## DIRECTIONS
Which lines in the records below contain the word "computer"? Copy each one out.
** TASK DATA follows **
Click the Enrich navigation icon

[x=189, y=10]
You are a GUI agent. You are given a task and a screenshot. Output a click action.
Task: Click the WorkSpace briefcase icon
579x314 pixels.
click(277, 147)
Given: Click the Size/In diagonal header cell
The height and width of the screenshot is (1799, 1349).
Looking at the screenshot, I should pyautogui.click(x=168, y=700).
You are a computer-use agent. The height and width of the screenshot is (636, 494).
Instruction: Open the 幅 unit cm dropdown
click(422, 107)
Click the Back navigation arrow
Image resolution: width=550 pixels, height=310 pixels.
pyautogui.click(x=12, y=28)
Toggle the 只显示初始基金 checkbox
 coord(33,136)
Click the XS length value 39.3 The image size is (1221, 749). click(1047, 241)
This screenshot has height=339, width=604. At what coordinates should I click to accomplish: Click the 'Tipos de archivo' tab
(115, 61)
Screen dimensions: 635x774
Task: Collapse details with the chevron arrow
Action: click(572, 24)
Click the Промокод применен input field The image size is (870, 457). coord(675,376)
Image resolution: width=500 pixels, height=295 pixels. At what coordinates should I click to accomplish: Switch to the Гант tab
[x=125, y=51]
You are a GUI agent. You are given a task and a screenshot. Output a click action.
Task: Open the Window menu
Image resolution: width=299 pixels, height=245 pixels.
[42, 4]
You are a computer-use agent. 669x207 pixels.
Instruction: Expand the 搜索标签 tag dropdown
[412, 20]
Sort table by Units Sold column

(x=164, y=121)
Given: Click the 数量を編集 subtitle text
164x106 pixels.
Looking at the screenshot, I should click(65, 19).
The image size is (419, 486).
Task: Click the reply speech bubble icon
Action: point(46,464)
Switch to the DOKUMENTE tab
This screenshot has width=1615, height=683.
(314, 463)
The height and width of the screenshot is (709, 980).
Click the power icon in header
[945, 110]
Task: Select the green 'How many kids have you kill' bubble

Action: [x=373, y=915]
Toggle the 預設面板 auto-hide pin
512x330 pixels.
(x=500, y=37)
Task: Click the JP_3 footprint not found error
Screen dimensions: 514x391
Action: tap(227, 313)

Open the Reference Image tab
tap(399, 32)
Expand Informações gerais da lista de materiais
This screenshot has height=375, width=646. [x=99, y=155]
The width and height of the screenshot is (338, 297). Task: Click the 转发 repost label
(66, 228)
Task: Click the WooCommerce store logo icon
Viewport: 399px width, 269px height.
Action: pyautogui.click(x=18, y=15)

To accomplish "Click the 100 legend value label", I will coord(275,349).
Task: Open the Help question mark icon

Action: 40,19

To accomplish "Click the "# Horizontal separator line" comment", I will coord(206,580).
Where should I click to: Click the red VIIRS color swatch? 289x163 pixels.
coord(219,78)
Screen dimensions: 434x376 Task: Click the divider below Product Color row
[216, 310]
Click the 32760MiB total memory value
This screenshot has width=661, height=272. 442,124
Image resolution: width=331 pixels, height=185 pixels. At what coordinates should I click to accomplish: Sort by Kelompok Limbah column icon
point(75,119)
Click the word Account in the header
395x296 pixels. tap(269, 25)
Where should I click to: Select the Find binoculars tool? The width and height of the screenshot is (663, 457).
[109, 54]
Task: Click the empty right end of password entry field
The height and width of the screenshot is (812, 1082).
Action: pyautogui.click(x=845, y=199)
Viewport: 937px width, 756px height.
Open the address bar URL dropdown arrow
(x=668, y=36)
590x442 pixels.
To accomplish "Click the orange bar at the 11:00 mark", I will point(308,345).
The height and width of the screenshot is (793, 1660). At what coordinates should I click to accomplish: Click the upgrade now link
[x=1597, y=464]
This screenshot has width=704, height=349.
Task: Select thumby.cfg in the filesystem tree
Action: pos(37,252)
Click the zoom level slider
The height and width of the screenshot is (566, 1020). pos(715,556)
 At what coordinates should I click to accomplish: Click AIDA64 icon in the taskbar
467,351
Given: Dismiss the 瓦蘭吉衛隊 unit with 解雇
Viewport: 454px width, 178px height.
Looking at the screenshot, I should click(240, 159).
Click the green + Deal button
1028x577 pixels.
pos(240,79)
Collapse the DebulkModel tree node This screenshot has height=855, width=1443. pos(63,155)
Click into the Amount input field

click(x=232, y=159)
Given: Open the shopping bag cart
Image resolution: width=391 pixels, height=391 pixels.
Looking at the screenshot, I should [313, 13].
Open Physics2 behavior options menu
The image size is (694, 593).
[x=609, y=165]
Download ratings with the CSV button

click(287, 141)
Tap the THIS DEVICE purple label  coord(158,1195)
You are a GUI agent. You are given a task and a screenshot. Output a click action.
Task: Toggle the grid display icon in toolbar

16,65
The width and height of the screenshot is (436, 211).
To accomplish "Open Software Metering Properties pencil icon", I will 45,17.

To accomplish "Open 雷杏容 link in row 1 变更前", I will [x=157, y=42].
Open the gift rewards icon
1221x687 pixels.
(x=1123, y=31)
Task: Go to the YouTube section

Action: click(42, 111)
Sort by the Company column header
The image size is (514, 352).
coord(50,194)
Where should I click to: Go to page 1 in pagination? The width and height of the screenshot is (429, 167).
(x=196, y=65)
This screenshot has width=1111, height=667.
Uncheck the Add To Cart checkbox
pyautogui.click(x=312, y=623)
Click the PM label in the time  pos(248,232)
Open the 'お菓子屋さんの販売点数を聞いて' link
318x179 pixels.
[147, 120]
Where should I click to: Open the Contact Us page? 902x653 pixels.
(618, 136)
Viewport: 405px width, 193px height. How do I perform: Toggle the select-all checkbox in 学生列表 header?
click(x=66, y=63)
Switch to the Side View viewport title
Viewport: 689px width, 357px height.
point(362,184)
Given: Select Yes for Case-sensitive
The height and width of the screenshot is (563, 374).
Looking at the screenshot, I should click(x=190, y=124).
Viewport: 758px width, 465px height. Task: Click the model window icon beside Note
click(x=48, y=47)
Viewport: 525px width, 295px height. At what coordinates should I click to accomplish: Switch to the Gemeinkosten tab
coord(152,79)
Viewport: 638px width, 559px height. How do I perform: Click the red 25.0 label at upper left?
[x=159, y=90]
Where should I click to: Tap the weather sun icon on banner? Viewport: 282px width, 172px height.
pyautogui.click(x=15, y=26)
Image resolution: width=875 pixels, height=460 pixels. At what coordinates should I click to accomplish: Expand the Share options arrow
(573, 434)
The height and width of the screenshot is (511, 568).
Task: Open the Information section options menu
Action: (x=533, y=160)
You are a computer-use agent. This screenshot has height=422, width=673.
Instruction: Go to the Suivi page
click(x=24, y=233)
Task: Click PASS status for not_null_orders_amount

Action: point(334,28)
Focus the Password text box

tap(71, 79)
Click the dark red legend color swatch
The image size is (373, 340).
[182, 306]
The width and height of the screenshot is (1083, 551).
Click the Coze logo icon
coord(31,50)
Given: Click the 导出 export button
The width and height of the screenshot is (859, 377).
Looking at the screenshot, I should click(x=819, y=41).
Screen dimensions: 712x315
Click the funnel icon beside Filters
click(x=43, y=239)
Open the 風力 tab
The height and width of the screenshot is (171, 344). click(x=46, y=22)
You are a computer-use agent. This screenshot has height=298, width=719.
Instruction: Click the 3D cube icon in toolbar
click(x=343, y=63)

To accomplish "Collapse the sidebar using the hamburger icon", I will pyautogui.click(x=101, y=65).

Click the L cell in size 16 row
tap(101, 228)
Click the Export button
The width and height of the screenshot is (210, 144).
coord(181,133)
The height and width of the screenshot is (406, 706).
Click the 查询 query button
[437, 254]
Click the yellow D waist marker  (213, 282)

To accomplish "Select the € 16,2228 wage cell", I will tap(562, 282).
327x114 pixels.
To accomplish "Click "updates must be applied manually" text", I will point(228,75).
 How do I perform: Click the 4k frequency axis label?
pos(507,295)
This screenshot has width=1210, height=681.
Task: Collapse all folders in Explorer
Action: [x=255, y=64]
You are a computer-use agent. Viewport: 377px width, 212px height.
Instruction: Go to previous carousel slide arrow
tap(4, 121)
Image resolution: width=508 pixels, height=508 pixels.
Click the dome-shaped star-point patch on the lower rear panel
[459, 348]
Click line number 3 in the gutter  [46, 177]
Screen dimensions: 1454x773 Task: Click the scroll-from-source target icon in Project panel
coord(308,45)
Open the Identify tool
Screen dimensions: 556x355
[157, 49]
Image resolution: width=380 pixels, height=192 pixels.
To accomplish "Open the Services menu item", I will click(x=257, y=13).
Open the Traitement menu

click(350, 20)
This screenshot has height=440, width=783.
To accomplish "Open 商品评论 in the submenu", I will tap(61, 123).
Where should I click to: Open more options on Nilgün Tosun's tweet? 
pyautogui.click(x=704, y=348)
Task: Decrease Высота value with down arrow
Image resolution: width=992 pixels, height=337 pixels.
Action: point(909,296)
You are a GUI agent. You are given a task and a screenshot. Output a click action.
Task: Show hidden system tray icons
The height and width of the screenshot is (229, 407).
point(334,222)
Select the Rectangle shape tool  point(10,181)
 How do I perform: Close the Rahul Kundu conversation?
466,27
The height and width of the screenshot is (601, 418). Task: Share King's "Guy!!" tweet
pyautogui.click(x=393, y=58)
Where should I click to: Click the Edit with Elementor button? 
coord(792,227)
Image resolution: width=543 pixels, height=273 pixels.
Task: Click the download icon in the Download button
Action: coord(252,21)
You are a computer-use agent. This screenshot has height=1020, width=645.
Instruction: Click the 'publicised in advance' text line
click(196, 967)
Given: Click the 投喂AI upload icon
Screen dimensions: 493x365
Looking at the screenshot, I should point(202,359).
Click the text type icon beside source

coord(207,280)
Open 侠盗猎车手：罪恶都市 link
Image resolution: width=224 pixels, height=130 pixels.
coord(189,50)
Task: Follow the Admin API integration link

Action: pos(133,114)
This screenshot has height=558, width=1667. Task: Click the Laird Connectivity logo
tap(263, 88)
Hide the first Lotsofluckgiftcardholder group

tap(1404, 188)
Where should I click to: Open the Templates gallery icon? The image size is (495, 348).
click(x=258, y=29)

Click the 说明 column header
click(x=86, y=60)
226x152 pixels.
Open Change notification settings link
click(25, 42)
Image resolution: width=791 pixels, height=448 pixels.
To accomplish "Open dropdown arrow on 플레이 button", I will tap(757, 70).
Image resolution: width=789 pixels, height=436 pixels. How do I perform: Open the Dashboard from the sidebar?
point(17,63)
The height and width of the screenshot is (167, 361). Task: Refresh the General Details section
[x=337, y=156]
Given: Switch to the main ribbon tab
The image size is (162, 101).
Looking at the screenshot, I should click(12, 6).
** End of TASK DATA **
## SOLUTION
You are a computer-use agent. The height and width of the screenshot is (636, 494).
You are a computer-use agent. 669x207 pixels.
You are a computer-use agent. This screenshot has height=422, width=673.
You are a computer-use agent. This screenshot has height=298, width=719.
You are a computer-use agent. Viewport: 377px width, 212px height.
You are a computer-use agent. This screenshot has height=1020, width=645.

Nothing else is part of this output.